I spoke with Cathy afterwards, and learned that she, like me, grew up in a working-class home and was the first woman in her family to attend college. She was unapologetically intelligent, strong, and assertive. Also like me, she was raised in an environment that stressed progressive values and advocating strongly for what you believe is right.
She became, and still is, a role model for me. Cathy had my vote.
My First Vote
But with all that’s gone on politically in Iowa, I knew Cathy would need more than my vote to win, so I joined Iowa Student Action and started to organize all across the state. More often than not, we were out in the snow.
With other students from Grinnell, the University of Iowa and Iowa State, we knocked on hundreds of doors. In February, I went out in a blizzard to the Powshiek County Caucus.
The news media pays a lot of attention to these caucuses, Iowa’s homegrown form of democracy, in presidential election years. Camera crews mob our high-school gymnasiums and town halls, hoping for a hint of where the country is heading.
But Iowa holds these caucuses, which send delegates to county and state conventions, in every election. In many cases, showing up makes all the difference.
Along with Iowa Citizens for Community Improvement (CCI) Action, we organized in seven counties for Cathy – and won in every precinct where we organized. She won nearly fifty percent of these delegates – five times as many as her closest competitor, Fred Hubbell, a former insurance industry executive and heir to a family of wealthy Des Moines investors.
In Powshiek County, I showed up with more than fifty Grinnell College students – much to the surprise of Powshiek’s old political hands – to cast our votes for Cathy. At the County Convention, inconveniently scheduled on the first day of our spring break, there was another blizzard whirling outside, but twenty of us from Grinnell showed up.
We secured two state delegate positions for Cathy – out of a total of six, more than any other candidate – and I immediately raised my hand to volunteer to support the candidate I believe has really championed values that I hold important.
Two weeks ago, I was able to cast my first-ever vote for Cathy at Grinnell’s student center, and I couldn’t be happier with my ballot.
No Easy Road
Cathy still faces an uphill climb. It’s a crowded field of Democratic candidates, even after one of the frontrunners unexpectedly dropped out. And if none of these gets more than 35 percent of the vote, all eyes will turn to our State Convention on June 16 to decide who will represent us in November.

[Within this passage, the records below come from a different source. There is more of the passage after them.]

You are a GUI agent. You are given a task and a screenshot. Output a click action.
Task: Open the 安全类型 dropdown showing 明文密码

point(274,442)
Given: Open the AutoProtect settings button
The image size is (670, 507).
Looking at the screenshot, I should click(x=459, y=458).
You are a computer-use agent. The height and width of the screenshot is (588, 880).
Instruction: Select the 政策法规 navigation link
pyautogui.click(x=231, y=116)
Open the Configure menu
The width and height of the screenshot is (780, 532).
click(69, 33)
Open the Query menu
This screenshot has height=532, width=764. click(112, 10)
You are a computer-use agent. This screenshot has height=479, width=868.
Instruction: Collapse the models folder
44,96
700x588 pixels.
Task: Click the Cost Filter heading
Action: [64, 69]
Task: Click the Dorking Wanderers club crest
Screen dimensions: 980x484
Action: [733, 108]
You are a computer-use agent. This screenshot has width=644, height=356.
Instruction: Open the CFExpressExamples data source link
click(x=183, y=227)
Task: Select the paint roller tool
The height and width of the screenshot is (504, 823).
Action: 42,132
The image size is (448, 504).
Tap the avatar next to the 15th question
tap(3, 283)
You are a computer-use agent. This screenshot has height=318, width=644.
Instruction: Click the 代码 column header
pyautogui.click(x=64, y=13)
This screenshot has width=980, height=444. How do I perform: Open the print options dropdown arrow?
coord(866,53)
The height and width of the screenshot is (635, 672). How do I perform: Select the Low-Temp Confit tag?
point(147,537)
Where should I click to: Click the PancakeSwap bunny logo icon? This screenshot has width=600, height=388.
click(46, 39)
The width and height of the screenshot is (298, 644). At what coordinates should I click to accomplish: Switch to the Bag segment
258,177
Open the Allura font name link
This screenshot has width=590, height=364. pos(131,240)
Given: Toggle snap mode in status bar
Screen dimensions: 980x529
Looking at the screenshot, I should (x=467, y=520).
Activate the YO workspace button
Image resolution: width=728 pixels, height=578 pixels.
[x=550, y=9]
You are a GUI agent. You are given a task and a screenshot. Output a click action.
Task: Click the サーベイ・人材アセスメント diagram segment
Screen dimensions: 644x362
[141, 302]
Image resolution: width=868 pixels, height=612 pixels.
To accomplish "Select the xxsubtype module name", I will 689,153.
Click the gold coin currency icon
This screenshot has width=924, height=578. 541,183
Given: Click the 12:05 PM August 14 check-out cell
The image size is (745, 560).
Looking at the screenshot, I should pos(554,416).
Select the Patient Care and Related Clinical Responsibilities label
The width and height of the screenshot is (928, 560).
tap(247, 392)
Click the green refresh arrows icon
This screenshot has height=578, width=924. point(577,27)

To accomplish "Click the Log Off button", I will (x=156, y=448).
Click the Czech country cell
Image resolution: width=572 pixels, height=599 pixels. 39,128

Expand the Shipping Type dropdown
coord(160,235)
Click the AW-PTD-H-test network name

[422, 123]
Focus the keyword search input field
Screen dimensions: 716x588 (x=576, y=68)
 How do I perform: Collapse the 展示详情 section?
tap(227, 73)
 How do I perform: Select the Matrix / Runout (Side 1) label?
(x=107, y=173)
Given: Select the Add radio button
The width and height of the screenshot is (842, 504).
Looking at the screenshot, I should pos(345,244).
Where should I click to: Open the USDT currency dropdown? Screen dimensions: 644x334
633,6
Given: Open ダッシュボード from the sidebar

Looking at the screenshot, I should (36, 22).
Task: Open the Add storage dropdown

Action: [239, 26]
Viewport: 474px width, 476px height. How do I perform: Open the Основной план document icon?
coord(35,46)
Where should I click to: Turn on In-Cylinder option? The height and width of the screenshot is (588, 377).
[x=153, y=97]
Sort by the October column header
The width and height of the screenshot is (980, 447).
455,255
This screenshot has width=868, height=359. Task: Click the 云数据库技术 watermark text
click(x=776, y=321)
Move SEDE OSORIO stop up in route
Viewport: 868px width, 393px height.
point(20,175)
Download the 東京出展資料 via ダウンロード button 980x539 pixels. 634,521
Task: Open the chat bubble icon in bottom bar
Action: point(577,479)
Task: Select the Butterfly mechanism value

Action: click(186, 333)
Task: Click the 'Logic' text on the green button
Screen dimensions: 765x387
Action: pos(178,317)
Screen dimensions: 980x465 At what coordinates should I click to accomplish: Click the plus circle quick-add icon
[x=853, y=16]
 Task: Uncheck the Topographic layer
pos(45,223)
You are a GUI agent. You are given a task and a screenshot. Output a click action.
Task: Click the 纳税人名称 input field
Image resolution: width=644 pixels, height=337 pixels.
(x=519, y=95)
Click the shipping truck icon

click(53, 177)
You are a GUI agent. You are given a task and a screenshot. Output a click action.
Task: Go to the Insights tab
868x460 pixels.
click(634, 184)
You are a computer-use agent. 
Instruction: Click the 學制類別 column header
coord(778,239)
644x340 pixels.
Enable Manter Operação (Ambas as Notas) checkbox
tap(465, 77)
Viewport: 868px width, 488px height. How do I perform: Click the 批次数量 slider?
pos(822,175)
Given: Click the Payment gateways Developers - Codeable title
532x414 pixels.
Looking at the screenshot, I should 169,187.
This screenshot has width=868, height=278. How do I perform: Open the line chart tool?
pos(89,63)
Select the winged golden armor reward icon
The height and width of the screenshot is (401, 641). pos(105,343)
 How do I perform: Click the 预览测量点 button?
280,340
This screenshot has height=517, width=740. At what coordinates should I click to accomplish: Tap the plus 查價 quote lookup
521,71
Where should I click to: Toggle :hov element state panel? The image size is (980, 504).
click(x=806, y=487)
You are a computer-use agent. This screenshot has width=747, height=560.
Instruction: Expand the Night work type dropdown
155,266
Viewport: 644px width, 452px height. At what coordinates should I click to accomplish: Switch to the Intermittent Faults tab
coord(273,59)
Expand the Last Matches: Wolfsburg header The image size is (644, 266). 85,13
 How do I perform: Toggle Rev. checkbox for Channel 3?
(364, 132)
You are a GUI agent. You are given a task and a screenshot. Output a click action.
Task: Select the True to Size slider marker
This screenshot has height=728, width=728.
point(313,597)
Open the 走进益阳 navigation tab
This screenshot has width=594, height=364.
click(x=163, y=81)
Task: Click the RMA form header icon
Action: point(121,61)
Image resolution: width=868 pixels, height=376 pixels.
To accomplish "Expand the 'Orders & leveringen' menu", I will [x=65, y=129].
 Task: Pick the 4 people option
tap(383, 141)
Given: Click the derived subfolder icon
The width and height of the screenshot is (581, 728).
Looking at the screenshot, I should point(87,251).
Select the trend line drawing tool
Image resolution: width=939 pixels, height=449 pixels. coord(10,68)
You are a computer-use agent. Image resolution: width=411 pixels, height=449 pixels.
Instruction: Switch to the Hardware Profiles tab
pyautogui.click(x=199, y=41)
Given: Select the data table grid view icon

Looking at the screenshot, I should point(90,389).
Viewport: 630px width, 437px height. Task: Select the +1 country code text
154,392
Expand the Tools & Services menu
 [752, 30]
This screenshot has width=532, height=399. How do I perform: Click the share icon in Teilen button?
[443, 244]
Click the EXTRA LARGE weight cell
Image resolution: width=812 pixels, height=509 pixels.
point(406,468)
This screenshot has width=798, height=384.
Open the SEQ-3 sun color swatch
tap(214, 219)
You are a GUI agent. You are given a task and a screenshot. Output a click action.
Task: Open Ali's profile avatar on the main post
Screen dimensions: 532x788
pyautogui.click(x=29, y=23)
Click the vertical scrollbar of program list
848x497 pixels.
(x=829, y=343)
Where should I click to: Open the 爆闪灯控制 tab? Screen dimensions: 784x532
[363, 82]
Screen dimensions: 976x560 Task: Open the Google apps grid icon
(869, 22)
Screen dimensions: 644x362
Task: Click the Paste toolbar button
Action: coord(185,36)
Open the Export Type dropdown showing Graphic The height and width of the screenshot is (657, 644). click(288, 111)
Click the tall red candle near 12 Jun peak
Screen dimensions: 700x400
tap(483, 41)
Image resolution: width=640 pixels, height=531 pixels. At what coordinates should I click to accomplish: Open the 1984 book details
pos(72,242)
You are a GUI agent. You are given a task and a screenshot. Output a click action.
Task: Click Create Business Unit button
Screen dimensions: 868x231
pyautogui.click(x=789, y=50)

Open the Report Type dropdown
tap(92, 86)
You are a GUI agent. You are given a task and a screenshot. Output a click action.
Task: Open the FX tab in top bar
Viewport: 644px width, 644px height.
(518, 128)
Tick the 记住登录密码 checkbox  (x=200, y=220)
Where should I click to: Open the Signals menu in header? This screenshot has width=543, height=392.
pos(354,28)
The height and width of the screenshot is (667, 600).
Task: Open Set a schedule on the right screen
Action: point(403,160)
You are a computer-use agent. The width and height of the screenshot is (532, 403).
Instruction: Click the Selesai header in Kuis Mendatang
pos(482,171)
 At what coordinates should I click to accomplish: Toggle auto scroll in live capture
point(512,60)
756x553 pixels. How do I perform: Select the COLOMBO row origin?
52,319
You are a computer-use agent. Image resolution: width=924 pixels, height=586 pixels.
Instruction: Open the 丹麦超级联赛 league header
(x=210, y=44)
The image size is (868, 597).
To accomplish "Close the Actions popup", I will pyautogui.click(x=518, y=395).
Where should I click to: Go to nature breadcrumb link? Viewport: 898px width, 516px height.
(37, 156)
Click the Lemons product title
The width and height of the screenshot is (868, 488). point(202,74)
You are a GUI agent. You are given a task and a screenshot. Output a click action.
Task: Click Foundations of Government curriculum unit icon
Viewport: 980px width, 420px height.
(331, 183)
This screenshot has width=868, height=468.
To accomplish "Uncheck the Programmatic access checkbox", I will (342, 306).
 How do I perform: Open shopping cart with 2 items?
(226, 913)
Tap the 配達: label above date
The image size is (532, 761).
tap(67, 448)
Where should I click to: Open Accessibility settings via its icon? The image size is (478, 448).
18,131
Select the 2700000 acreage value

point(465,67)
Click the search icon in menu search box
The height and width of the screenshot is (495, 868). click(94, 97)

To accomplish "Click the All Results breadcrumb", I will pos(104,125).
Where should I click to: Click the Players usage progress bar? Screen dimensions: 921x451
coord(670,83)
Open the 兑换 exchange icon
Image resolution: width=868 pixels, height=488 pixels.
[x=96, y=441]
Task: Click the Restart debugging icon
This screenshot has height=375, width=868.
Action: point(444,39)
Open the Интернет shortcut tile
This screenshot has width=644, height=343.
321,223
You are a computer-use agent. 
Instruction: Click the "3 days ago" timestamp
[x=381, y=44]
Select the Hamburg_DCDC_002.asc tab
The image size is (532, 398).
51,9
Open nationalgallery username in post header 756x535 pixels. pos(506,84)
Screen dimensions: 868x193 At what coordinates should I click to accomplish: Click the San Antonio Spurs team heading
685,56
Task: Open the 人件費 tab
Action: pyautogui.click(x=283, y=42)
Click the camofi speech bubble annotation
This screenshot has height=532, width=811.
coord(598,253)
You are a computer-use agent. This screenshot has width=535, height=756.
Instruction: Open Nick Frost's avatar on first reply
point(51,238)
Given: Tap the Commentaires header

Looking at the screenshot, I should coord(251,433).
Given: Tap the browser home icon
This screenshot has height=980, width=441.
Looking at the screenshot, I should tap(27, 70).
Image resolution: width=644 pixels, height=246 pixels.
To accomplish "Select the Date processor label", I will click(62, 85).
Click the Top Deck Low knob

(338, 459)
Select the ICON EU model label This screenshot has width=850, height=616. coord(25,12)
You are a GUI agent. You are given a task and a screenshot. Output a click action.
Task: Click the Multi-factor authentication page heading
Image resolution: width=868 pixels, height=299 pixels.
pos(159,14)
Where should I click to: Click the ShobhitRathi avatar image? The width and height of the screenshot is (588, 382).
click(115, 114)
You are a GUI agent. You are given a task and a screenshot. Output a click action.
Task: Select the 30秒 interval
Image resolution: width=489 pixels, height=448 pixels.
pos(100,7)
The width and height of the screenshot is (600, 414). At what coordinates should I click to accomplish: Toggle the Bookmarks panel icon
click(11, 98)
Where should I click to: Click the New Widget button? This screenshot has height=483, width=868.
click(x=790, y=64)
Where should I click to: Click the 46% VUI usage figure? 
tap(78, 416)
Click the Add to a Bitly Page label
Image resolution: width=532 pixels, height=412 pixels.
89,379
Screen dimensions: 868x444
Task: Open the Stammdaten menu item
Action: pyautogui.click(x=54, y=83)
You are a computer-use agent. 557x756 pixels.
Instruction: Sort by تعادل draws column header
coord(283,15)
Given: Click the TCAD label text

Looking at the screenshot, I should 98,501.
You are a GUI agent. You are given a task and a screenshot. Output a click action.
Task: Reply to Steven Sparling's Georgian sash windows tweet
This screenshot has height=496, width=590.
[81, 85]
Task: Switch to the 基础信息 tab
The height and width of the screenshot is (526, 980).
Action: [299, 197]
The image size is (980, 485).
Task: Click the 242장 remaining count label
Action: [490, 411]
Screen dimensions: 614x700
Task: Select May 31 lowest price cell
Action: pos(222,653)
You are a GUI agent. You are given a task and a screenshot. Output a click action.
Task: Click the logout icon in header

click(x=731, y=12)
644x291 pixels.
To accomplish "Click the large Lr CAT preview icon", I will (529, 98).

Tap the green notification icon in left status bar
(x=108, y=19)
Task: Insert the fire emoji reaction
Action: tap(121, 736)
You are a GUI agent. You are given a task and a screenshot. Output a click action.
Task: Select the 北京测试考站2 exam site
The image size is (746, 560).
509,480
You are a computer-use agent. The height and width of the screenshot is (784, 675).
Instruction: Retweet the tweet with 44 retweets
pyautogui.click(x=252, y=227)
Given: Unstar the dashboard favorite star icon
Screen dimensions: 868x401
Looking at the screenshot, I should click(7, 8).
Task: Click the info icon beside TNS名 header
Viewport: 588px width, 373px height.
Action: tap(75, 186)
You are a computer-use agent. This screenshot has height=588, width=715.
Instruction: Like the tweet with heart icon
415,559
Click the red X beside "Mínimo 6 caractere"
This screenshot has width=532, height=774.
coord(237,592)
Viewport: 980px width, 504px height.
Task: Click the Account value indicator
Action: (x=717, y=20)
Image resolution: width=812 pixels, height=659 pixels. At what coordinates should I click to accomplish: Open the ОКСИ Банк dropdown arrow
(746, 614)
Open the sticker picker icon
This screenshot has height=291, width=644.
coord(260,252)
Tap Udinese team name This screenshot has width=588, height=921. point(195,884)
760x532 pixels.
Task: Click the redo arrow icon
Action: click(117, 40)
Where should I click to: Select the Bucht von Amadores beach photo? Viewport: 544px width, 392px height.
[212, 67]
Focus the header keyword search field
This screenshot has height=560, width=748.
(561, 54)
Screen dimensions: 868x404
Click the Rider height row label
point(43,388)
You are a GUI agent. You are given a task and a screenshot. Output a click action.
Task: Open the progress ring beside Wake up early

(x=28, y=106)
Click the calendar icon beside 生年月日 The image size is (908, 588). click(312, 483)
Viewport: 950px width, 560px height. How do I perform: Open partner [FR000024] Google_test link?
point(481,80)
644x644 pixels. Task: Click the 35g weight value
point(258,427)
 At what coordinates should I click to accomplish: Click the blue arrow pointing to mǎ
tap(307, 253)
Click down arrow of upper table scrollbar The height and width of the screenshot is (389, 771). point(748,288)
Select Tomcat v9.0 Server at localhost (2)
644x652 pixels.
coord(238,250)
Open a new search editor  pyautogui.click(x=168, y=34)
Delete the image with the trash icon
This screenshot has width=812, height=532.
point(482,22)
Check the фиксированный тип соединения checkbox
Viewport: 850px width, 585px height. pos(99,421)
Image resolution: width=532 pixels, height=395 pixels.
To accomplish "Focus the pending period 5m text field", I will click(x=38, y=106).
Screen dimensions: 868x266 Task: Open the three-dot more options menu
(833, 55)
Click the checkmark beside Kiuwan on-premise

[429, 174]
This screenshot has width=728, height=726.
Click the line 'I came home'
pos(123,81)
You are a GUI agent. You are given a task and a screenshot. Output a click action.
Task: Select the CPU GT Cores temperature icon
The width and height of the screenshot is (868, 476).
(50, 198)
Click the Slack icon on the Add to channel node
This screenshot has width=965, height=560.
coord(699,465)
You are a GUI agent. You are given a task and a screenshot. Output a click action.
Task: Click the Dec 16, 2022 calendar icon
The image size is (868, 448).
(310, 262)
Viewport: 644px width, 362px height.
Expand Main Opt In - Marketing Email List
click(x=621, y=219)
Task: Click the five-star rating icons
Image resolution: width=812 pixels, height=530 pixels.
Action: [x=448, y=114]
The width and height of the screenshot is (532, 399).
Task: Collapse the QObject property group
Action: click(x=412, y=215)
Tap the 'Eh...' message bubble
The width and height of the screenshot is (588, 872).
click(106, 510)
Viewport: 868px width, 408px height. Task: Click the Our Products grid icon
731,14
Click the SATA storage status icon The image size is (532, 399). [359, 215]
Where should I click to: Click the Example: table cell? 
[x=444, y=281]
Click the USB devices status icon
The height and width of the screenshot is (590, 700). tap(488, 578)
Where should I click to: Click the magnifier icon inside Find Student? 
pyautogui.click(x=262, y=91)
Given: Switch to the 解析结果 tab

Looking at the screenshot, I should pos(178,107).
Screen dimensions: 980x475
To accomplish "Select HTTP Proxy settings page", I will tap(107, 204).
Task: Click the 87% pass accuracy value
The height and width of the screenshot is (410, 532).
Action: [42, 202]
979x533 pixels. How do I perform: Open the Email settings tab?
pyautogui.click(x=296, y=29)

No matter what, I will be at the State Convention, along with my friends from Iowa Student Action and Iowa CCI Action, to cast our votes for Cathy – because she’s the candidate that best represents my – and Iowa’s – truly progressive values. And if she wins, I’ll cast my vote for her again in November.
It’s been hard work, but this year has already taught me much more than I ever imagined about what real democracy looks and feels like.
Working together, we can use community building to create and sustain a strong network of support for candidates with truly progressive values, like Cathy – on campus and beyond.
Because this IS what democracy looks like. WE are what democracy looks like.
So Washington, get ready! Progressive Iowa is back.